La dura lucidez del comisario Maigret
A menudo, cuando paseo temprano por París, me doy cuenta de que la ciudad fue para mi padre todo menos un telón de fondo. Esta ciudad es un personaje por derecho propio. Es una París eterna, aquella con la que sueñan los extranjeros. A las 5 de la mañana, los olores, el agua que corre a las alcantarillas, las descargas en doble fila, esta vida de barrio, este buen humor matinal de los parisienses son los mismos de toda la vida. Existen siempre resonancias entre la París novelesca de Maigret y la de hoy". Así miraba la capital francesa, para Le Figaroscope, John Simenon, hijo y gestor del patrimonio de George Simenon, días antes de participar -junto a Patrice Leconte- de una charla en homenaje a su padre, cuando se cumplen 30 años de su muerte y 90 del nacimiento de su creación más famosa: el comisario Jules Maigret.
Más de un centenar de las historias concebidas por el escritor transcurren en París, y para celebrar el "año Simenon", a la publicación en diez volúmenes de Todo Maigret, que Ediciones Omnibus completará a fines de abril, se suman proyecciones, charlas y paseos por los lugares donde ocurren algunos de los momentos inolvidables de sus libros. A veces, realidad y ficción se confunden. Simenon conoció, en sus comienzos, la París de las privaciones, de los cuartos de alquiler en hoteles miserables, y luego, cuando su pluma le prodigó prosperidad, la metrópolis del brillo y el exceso. Ambos mundos le dio a su sagaz detective. Así, La Coupole y La Rotonde llenan las noches bohemias y suntuosas del escritor, mientras que el Hotel Aiglon permite imaginarlo en la soledad de una pieza pequeña, acompañado por su máquina de escribir y las criaturas que poblarán sus páginas.
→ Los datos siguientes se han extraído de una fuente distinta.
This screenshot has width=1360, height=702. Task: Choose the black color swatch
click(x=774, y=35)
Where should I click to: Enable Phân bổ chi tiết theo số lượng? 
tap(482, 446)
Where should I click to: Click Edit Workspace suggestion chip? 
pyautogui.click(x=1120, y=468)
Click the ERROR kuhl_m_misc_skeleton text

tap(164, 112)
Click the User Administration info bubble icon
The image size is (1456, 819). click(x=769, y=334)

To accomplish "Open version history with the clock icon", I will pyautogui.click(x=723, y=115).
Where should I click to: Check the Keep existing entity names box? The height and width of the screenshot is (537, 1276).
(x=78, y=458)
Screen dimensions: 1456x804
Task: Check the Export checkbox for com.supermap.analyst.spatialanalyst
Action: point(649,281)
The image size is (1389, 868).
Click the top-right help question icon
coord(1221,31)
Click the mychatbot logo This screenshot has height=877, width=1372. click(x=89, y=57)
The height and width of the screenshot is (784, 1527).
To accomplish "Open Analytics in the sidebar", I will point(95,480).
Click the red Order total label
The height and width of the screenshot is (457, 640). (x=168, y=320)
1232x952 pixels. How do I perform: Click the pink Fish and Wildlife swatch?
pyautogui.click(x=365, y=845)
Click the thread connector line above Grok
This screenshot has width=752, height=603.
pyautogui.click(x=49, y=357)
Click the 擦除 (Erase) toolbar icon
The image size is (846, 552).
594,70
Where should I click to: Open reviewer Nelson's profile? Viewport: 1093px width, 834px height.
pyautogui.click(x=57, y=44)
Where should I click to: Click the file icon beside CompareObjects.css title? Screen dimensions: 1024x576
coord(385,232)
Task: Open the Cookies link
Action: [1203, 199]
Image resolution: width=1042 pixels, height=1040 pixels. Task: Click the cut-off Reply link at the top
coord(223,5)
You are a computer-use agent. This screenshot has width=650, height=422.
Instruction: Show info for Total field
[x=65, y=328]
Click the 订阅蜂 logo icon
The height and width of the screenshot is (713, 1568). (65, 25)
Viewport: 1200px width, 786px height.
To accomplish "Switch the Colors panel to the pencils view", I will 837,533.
La rue Vavin evoca el bullicio de La Boule Blanche, sitio elegido por Simenon para festejar los primeros éxitos de Maigret con un baile "temático": el salón fue decorado como una réplica de la oficina de la Policía Judicial donde trabajaba el comisario; a la entrada, falsos uniformados controlaban las invitaciones de los asistentes, confeccionadas como fichas policiales. Y el puente de Austerlitz o las orillas del canal Saint Martin, frecuentados por Maigret en sus investigaciones, confirman una certeza de Simenon: "El verdadero rostro de París se encuentra al borde del Sena".
Demasiado humano, como los crímenes que debe resolver, Maigret no se rige por la racionalidad deductiva de Sherlock Holmes ni cultiva la elegante discreción de monsieur Poirot. Pipa en mano, el comisario se hunde en el barro de casos tan sórdidos como lo permite a la literatura la moral de la época. Sus personajes están hechos de innumerables pliegues y matices, culpas y debilidades. Maigret se esfuerza por comprender y es capaz de observar el patético zoológico humano con agudeza y compasión. "Son siempre estos hombres honrados de triste mirada los que tienen mujeres enfermas a las que cuidar", cavila en "La barca de los ahorcados". O bien, en Una confidencia de Maigret: "Un ser obtuso es, por naturaleza, desconfiado, está siempre a la defensiva, responde con un mínimo de palabras, sin preocuparse de la verosimilitud y después, si lo ponen en contradicción consigo mismo, no se deja desconcertar y se atiene ferozmente a su declaración. Por el contrario, el hombre inteligente siente la necesidad de explicarse, de disipar las dudas que puedan existir en el espíritu de su interlocutor. Esforzándose en convencer, da demasiados detalles y, en su obstinación por construir un sistema coherente, acaba por exponerse a todo. Entonces, al ser pescada en falta su lógica, es raro que no se azore y que, avergonzado de sí mismo, no prefiera confesar". Lúcida y amarga explicación de por qué quienes ostentan pocas luces o pocos escrúpulos (o la combinación de ambos) tienen siempre peligrosas chances de salirse con la suya. Y ganar.